The list of projects associated with church grounds is not long, which is not surprising because the focus in this type of development is on the structure, not the landscape. However, there are a few notable exceptions. During the career of Frederick Law Olmsted it would appear that there was only one commission of note that he designed: Brookline’s First Parish Church, which is very close to Fairsted, Olmsted’s home and office in Brookline, Massachusetts. In addition to the proximity and setting of the church, this congregation founded in 1717 notes in its history that it survived the schism of Congregationalists and Unitarians in the early nineteenth century and the two communities continued to worship together and dedicate this notable structure and setting in 1893, a decade after Olmsted’s move to Brookline. It is likely that the age and tolerance of this community would have appealed to Olmsted, who was a seventh-generation New Englander and not known to have had any strong connection to a particular church or denomination.
Another significant commission for the Olmsted firm in this thematic category includes the long association of Frederick Law Olmsted Jr. with the National Cathedral in Washington, D.C. The Cathedral’s All Hallows Guild, a volunteer organization, was founded in 1916 to oversee the beautification and maintenance of the Cathedral gardens and grounds. On the Guild’s seventy-fifth anniversary, Olmsted historian Susan L. Klaus (see Subdivisions and Suburban Communities) noted that the relationship with the Cathedral grew out of the role of Olmsted Jr. with the McMillan Commission, the three-person team organized by Congress in 1900 to extend the L’Enfant plan for Washington, D.C., and the Capitol area.

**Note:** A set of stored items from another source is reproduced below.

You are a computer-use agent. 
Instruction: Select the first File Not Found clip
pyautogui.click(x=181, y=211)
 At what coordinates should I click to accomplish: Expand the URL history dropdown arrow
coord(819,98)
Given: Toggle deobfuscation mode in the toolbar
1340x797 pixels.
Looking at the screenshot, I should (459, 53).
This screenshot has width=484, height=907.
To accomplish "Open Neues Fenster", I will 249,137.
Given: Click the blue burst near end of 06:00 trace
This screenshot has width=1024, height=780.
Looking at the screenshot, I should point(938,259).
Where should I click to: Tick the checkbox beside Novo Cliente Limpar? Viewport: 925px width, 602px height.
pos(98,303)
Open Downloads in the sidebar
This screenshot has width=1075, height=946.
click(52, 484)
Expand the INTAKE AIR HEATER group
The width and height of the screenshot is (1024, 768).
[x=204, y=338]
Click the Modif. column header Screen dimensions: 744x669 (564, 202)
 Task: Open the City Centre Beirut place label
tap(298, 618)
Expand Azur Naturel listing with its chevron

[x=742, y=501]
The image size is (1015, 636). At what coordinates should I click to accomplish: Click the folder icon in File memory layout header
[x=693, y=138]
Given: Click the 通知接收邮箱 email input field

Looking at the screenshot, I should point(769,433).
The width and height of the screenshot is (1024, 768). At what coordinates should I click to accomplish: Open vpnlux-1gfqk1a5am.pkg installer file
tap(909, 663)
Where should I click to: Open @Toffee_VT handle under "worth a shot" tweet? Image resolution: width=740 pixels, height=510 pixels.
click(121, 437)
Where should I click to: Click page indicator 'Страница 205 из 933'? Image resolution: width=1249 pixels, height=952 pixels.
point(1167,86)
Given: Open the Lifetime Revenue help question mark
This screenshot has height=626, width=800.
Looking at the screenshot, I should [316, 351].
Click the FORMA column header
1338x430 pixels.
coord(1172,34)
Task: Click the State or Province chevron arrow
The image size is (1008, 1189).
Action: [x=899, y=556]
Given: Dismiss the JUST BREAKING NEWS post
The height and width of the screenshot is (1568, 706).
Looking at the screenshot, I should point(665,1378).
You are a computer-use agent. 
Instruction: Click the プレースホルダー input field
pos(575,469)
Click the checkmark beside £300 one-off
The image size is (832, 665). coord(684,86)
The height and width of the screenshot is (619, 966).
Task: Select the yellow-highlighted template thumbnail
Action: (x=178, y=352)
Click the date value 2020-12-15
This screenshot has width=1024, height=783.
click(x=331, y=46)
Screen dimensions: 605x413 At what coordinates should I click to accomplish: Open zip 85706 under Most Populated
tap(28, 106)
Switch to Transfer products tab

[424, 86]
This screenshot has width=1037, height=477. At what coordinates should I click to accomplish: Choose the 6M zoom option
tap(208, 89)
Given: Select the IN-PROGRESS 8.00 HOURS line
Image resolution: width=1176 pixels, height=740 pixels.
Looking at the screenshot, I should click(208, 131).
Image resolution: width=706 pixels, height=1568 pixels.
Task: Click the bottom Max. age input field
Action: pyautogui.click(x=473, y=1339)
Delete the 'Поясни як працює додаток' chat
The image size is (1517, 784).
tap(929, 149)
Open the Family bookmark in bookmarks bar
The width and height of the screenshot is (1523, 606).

In the true Olmsted tradition, Olmsted Jr. was involved at the National Cathedral as early as 1907 to help select a site “most rare in picturesqueness and beauty” and was still consulting in the mid-1920s to oversee the completion of three phases of planning and construction that included a campus of buildings, gardens and woodland.
A thorough study of this category should include a review of Subdivisions and Suburban Communities as well as College and School Campuses for church grounds that may have been developed as part of larger community plans.